ロケット発射場の建設にあたり重要だったのは、「種子島が最も赤道に近かった」という点だそうです。どういったメリットがあったのでしょうか。
【1】少し専門的な話になりますが、人工衛星を上手く軌道に乗せるためには、秒速7.9kmの速さが必要だと言われています(計算したところ、地球の赤道<=40,075km>が約1時間24分で1周できてしまう速さでした)。人工衛星をこの速さに到達させるためには、地球の自転の速度を最大限に活用し、勢いをつける必要がある。そして、その自転速度は赤道に近ければ近いほど速くなる・・・とのことです。
日ごろ、自転の速度なんてあまり意識しませんが、こうすることで、自点の遠心力を活かし、ロケットは大いに加速するそうです。また、この結果として余分な燃料の節約にもつながるそうですから、かなり奥が深いですね!
【2】この自転の力を活かすため、種子島にロケット発射場が設置されたのは1969年10月のことでした。
特筆すべきは、この当時、沖縄がまだアメリカの占領下にあったことです。赤道の近さだけで言えば沖縄の島々の方がより近いのですが、当時はまだ返還の目途も立っていませんでした。その結果、当時の日本最南端に近く、立地的にも好都合だったのが種子島だったのです。
沖縄が返還されたのはその3年後の1972年のこと。例えばもし、沖縄の本土復帰のタイミングが少しでも違っていれば、種子島にロケット発射場が建設されなかったかも知れませんね。
■2.東の海が開けた立地
ロケット発射場の設置にあたり、種子島が好都合だったのは、東の海が開けているという点だそうです。
もし万が一ロケット発射時に何か事故が起こった場合、懸念されるのは落下物などによる人的被害ですね。世界には26か所のロケット発射場がありますが、どれもこうした落下物による被害が及ばないような場所(海沿い、人の生活に影響が及ばない内陸部など)に建設されているそうです。JAXA(宇宙開発事業団)では、種子島に設置した理由として、陸上、海上、航空における安全に支障のなかったことを一番の理由として挙げています。
他にも、必要な用地面積の確保や、交通の便の良さ、住民理解など、いくつかの条件が挙げられていたようです。さすがに条件の全てを求めるとなると、なかなか容易ではない気がしますね。事実、種子島では、建設の是非が問われたこともあったそうです。

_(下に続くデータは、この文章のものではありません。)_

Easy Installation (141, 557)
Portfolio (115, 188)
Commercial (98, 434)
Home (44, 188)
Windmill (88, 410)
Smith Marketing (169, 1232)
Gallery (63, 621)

もちろん、最終的には種子島にロケット発射場が設置され、大いに役立てられてるわけですから、日本にとっても島民にとっても誇れる存在であってほしいですね!
■3.世界一美しいロケット発射場
日本で唯一の実用衛星発射基地として知られる種子島のロケット発射場ですが、その光景の美しさは世界一とも評されています。鹿児島以南の海はサンゴ礁にも恵まれ、エメラルドブルーの海が印象的ですが、世界一なんて言われるとなんだかちょっと嬉しいですね!先にも述べたように、世界には26か所ものロケット発射場があります。世界一と言うからには、26か所すべてを見比べた人がいるのでしょうか・・・。
種子島宇宙センター
世界一美しいと言われるロケット発射場。見学も可能。